The broadside poems are written by youth, ages four to twenty-four, who work with Sierra and Ann one-on-one and in small groups. Each winter, Ann and Sierra select a handful of poems to be illustrated and printed pro-bono by letterpress artists affiliated with the School of Visual Concepts. SVC donates resources alongside generous in-kind donors who contribute book cloth, paper, and photopolymer plates to print the broadsides. The portfolios are presented to the poets and their families at a celebration event that includes a reading.
The process is emotional for everyone.
“To see a young writer write toward their experience, even if it is heartbreaking or scary or devastating—to have become a creator in that moment—to take that experience and express it does shift things,” Sierra said. “It doesn’t change anything that’s happened, but it does create space where they’re able to sense relief and connection.”
“To see a young writer write toward their experience, even if it is heartbreaking or scary or devastating—to have become a creator in that moment—to take that experience and express it does shift things.”

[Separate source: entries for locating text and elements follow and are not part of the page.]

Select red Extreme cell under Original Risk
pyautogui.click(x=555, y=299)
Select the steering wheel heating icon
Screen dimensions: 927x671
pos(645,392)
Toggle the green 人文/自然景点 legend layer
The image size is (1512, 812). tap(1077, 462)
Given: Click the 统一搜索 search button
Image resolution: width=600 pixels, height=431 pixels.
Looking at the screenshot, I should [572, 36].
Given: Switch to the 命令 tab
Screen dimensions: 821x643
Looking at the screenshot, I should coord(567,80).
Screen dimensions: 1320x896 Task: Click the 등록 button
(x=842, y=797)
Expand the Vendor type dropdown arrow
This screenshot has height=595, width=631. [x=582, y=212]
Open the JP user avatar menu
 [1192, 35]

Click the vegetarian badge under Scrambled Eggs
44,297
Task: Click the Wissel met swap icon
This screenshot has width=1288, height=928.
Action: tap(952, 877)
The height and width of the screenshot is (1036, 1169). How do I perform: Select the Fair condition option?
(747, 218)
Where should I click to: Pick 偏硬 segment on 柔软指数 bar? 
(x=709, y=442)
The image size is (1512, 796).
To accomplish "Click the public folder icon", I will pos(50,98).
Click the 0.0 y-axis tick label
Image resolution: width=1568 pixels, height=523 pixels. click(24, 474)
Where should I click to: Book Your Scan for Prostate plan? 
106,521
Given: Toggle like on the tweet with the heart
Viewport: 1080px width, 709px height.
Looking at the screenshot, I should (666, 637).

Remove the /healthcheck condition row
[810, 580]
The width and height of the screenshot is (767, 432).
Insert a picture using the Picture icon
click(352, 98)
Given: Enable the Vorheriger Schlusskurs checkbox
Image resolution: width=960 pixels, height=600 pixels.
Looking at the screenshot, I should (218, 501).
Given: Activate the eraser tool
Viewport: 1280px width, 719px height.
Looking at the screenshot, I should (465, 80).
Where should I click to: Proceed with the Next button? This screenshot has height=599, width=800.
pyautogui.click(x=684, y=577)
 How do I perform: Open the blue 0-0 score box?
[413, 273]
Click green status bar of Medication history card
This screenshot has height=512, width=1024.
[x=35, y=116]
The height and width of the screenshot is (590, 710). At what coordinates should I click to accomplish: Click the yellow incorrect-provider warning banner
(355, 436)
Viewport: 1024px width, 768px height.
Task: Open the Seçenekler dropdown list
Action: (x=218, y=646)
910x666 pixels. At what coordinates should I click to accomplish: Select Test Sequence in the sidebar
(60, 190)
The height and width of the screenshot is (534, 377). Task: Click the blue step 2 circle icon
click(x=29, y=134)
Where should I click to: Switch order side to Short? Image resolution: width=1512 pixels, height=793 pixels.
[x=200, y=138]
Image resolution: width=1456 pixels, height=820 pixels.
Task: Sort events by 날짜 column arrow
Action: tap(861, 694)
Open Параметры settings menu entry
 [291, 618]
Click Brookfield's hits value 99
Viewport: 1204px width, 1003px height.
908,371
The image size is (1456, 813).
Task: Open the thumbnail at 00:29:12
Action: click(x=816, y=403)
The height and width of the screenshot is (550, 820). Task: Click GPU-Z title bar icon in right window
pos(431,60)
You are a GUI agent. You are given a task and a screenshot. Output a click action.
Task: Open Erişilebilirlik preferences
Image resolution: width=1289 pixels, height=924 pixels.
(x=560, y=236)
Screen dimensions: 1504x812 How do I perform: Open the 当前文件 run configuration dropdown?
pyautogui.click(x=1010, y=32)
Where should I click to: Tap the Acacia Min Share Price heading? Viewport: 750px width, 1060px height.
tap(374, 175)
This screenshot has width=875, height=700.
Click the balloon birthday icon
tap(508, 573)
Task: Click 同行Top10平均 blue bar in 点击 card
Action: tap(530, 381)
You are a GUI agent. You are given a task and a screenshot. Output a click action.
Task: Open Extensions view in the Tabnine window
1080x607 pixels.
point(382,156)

Ann agreed. “This work has made me a stronger person, a more compassionate person. It’s helped me to be more of an improvisational artist, doing it as we do it, changing it up at the last second, and not being afraid to do so. Meeting students where they are, and they are at different places, physically, mentally, and emotionally. It’s helped to strengthen my mindfulness practice. Being present in the moment with all that presents itself. And listening on a deep and focused level.”
Jenny noted that the Why of the broadsides project is the sense of doing good. “It’s reinforced that, to find a place for letterpress printing in our community, you have to make sure the projects are meaningful. This was the perfect project where something tangible and valuable needed to be created for these poems to last, to build legacy for these children.”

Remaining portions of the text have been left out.